The total number of new Covid cases in India in the last 24 hours on April 28 has been 3,23,144, indicating a reduction of 29,847 cases from the peak of 3,52,991 new cases on April 26. Hopefully, the number of infected cases will further come down over time. The number of a daily rise in infection by over 3,00,000 is a grave situation. This is a time when all stakeholders should be united to address the menace, but unfortunately, this is not happening.
In a democracy, criticism is the best method of displaying healthy disagreement. But there’s a very thin line between criticism and cynicism. What is happening right now is that vested politicisation is amounting to cynicism. Let me give some examples.
Many opposition leaders are screaming that Narendra Modi and Amit Shah are responsible for this Covid blast because of their election campaign in Bengal. I agree if it’s a criticism that PM should ensure Covid-appropriate protocol in gatherings. But it is a fact that all other parties were also indulging in election campaigns and violating all the protocols.
Furthermore, do the states Maharashtra, Delhi, Chhattisgarh or Punjab have upcoming elections? So then why do these states have the highest number of infections? West Bengal has just 15,000 cases daily (which is also alarming), but all are silent on this aspect. Doesn’t such selective criticism amount to cynicism?
The Kumbh Mela is wrong amid such a Covid-sensitive time. That is something that must be criticised. But then, so should the farmers’ agitation in Delhi and Punjab that is being supported by both the Punjab and Delhi governments, apart from other non-BJP parties. Both Delhi and Punjab are suffering the worst, but you will find people only blaming Narendra Modi’s campaign at Bengal for the second wave of spread. That’s what I call cynicism.
A few days ago, CMs of different states asserted that they are ready with beds, oxygen and all other arrangements to tackle any upcoming Covid surge. In my opinion, when the Covid spike became uncontrollable, the Central government took responsibility. No doubt the national government has prime responsibility in such a situation, but state governments also have the responsibility. All state governments wanted a free hand in dealing with the Covid situation. So why should the Centre alone take the blame alone?
There are a lot of such issues that show political insensitivity during such duress. Let me give another example of cynicism. I don’t want to list everything, as people know where I want to point.
Time and again, Maharashtra CM has alerted people to observe Covid-appropriate behaviour as there could be a spike in Covid cases. Finally, he had to opt for a lockdown. People ignored all the alerts, advice and caution being directed by the CM. The result is that there became a Covid infection blast in Maharashtra. The point is simple: there’s no election, no Kumbh nor even any other agitation.
Now, for this, if you blame the Maharashtra government, won’t it be amounting to cynicism? No state in India is a police state, nor can the public be controlled by the police. In a democracy, people are masters. They have the main responsibility. So, people have no right to blame or criticise the government when they themselves violated all guidelines given by the government. If you still criticise solely the government, then it amounts to cynicism.

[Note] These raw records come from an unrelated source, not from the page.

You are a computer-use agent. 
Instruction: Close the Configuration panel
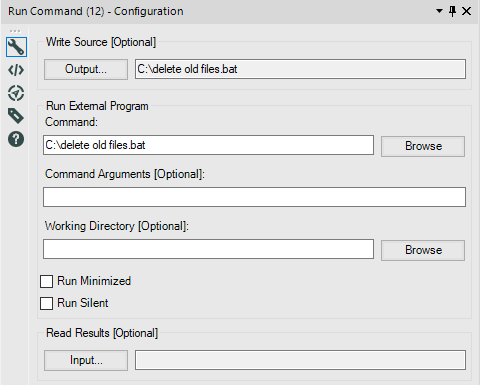click(x=467, y=11)
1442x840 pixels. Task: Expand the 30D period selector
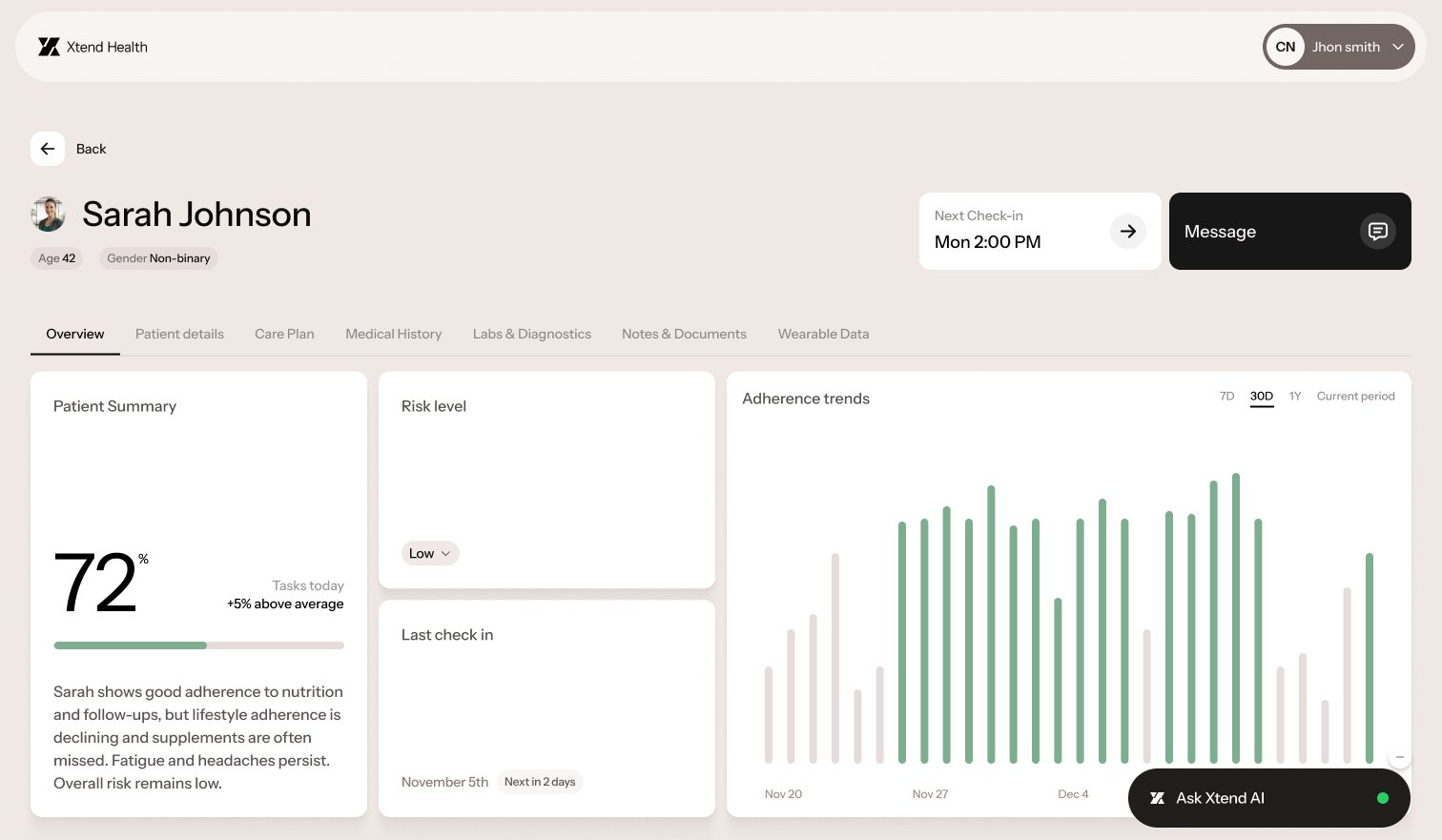tap(1261, 396)
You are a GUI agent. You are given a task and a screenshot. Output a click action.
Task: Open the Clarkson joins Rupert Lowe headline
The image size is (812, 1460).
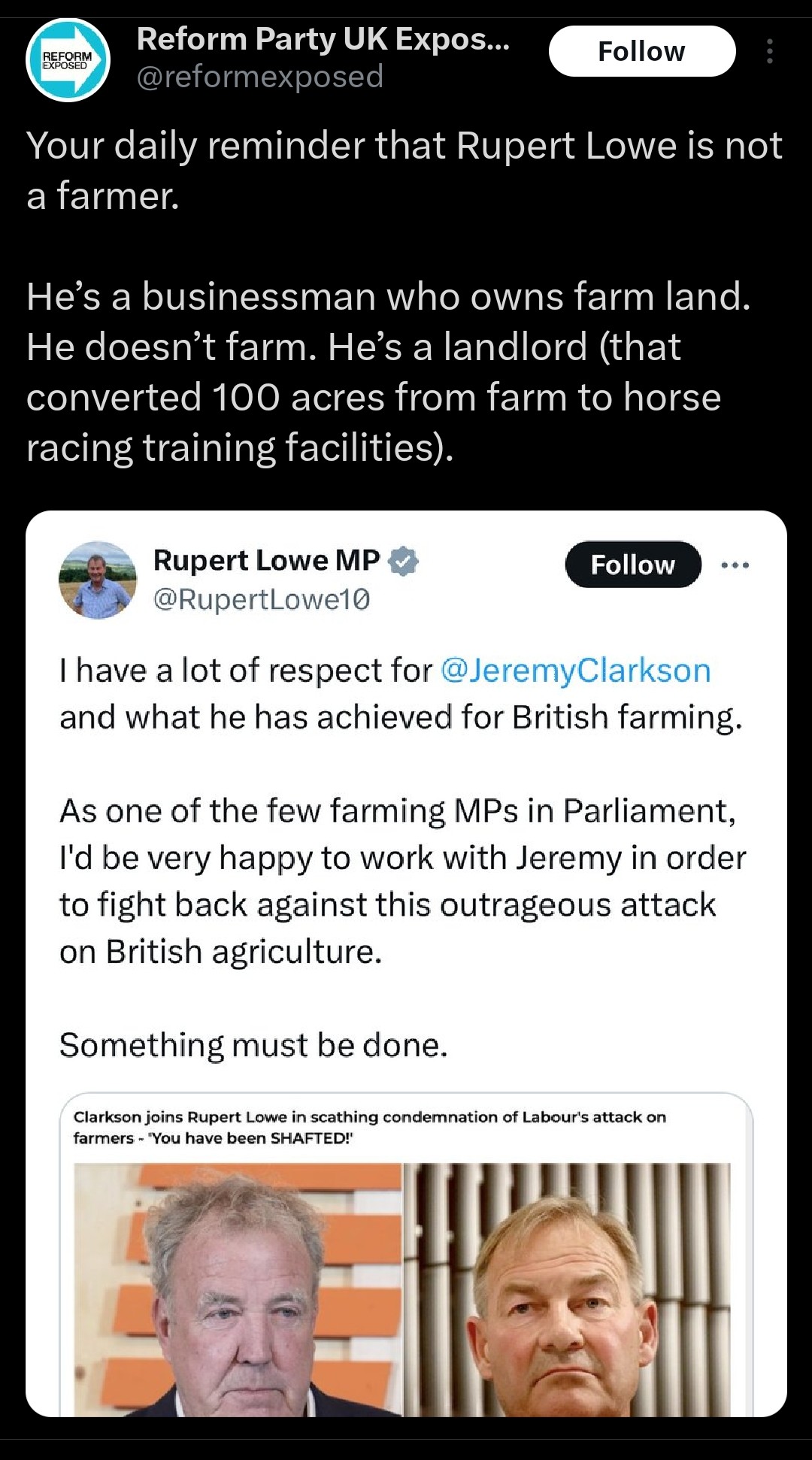[369, 1117]
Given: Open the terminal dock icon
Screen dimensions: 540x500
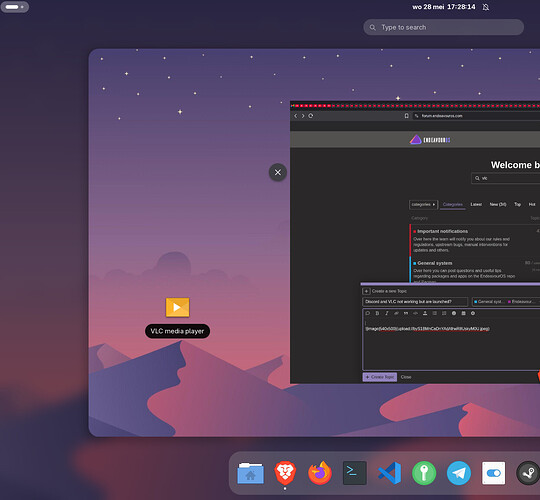Looking at the screenshot, I should pyautogui.click(x=355, y=473).
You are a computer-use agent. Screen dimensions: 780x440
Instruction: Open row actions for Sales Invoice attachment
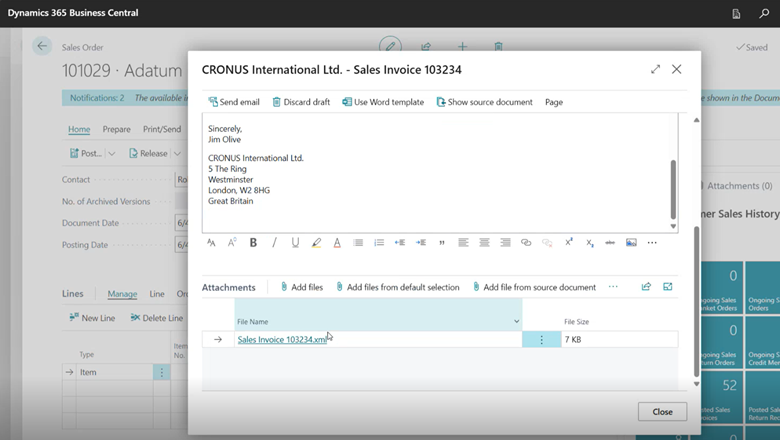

To be in a democracy, we must deserve to be in a democracy. And we only deserve a democracy if we perform our social and constitutional duties. This second wave will go, but there will be a third wave and so on. If we remain careless, irresponsible and ignorant, then even vaccines won’t help because the virus is mutating fast. Let’s not be cynical, and rather remain responsible towards society, the Constitution, and our country. All the public, our governments, societies and all other stakeholders must be united in this war against Covid-19.